■ **About this task**
Begin at the line with "Viewport: 819px width, 1456px" and set down each line exactly until the listing ends. Images stay out.
Data for analysis below:
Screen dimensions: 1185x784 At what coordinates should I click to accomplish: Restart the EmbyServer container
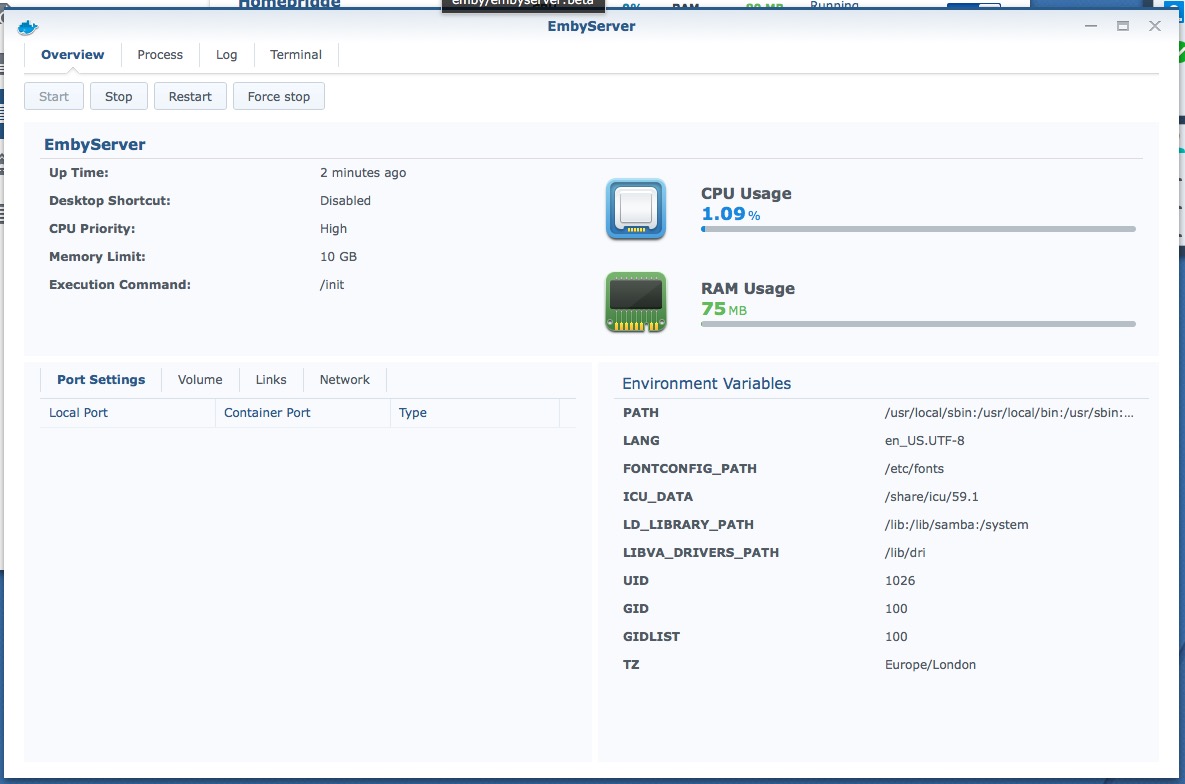coord(190,96)
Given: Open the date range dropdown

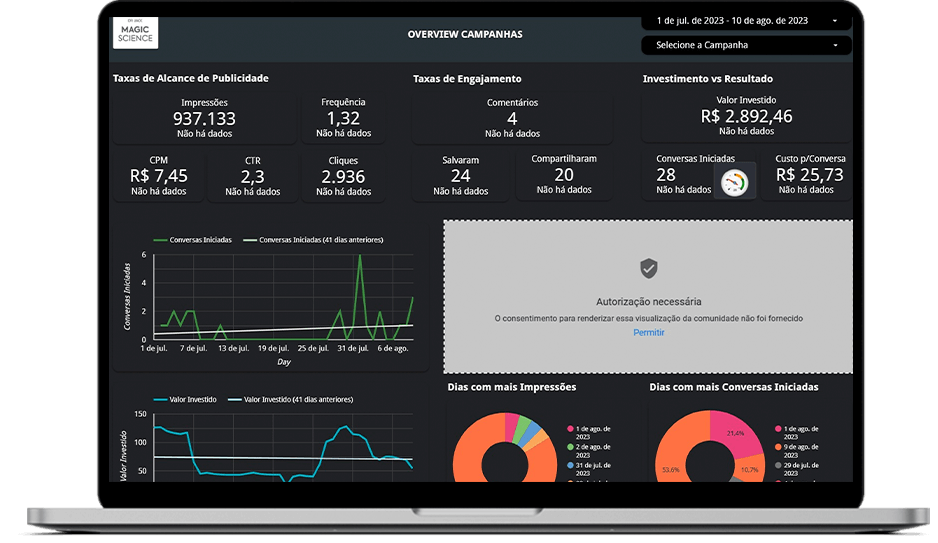Looking at the screenshot, I should pos(746,20).
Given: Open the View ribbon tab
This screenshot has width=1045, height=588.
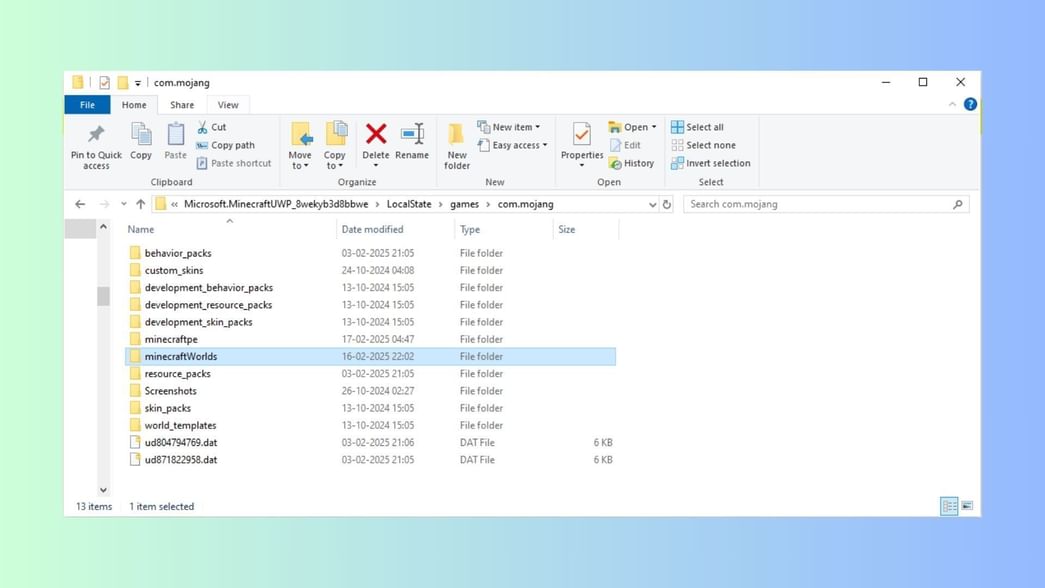Looking at the screenshot, I should pos(228,104).
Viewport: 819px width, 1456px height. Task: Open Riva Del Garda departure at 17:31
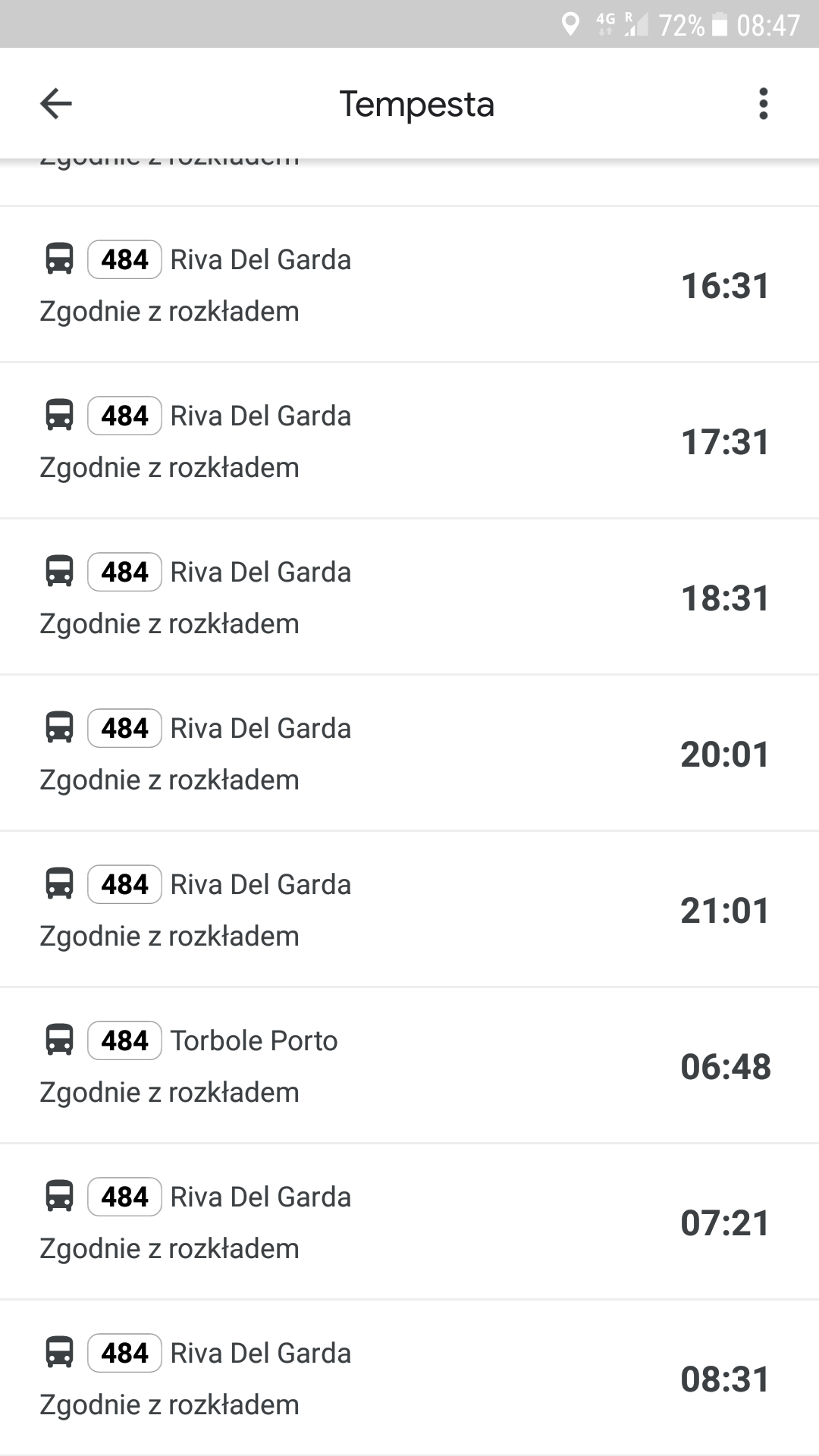click(260, 416)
End of Data for analysis.
■ **Answer below**
Viewport: 819px width, 1456px height. Task: Open Riva Del Garda departure at 17:31
click(260, 416)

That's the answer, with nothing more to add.